A flourishing economy sees large numbers of emigrants coming back to Ireland.

Over the past six years, the population of the Republic of Ireland has grown by almost a quarter of a million people. While many of these are new immigrants, around half are returning Irish emigrants.

This is the brave new world of the Irish economy.

Thirty five year old Gay Moffat is a returned emigrant now working on the Dublin Exchange Facility. She spent six years working as an administrator on the dealing room floors of the City of London. Since returning to Ireland in 1995, her career has taken off and she is earning more in Dublin than she did in London.

Andrew McGuinness is another returned emigrant, one of the tens of thousands of Irish construction workers who could be found on building sites across Great Britain in the 1980s.
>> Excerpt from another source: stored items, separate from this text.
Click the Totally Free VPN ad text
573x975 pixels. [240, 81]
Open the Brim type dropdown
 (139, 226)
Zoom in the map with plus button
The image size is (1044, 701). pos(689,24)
He left London when the work dried up and says that the quality of life in Ireland is much better. 

In 1999, nearly twenty six thousand Irish people returned to Ireland. 
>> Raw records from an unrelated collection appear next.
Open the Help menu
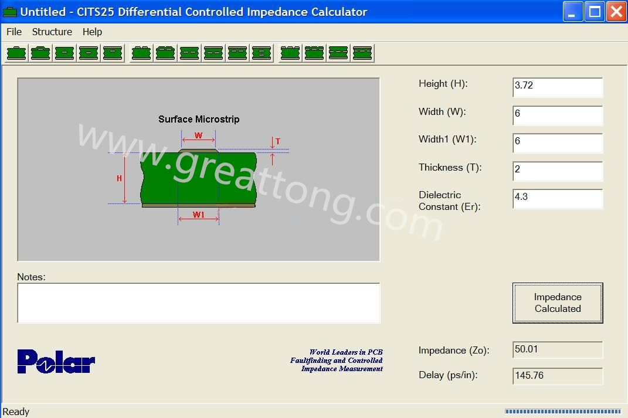Screen dimensions: 628x418 [x=92, y=32]
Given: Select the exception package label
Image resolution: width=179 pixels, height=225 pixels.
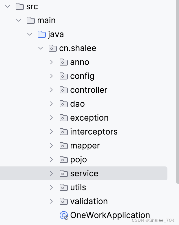Looking at the screenshot, I should coord(89,118).
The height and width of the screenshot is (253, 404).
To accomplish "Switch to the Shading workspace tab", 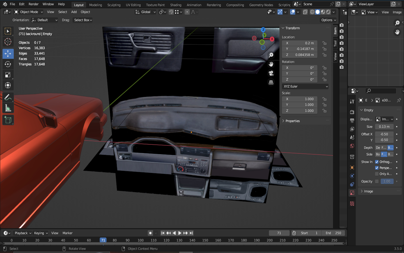I will 176,5.
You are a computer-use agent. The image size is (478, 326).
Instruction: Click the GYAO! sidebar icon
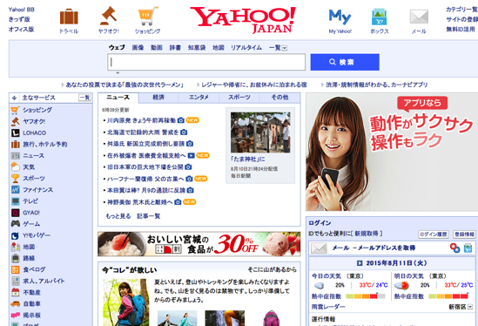point(16,213)
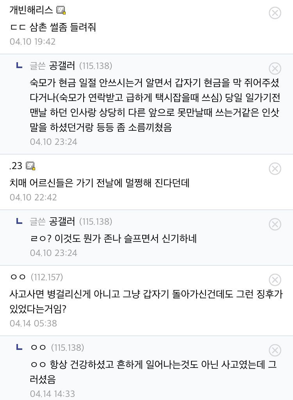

Employment Agency FÁS is launching a campaign to attract thousands of emigrants back to Irish shores from Britain, Europe and the United States.

The call for Irish emigrants to return home is now deafening. 
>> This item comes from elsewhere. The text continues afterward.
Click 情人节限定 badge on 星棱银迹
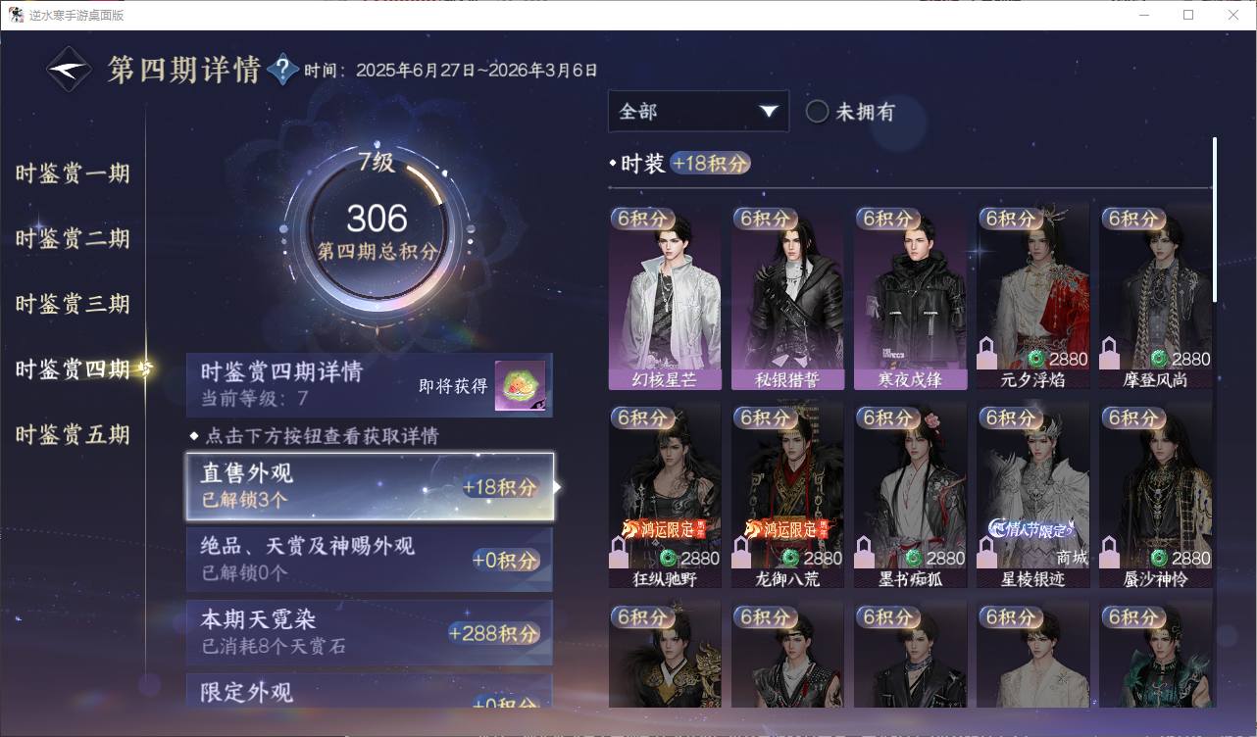 click(1031, 528)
Donal O'Leary of the Returned Emigrants Network says that returning to Celtic Tiger Ireland is not the same for everyone. Expectations are high and when they are not met, people can be disappointed. 

The challenge for authorities is that the more people that return, the greater the strain on infrastructure, availability of property, and access to services. 

An RTÉ News report broadcast on 4 February 2000. The reporter is Tony Connelly.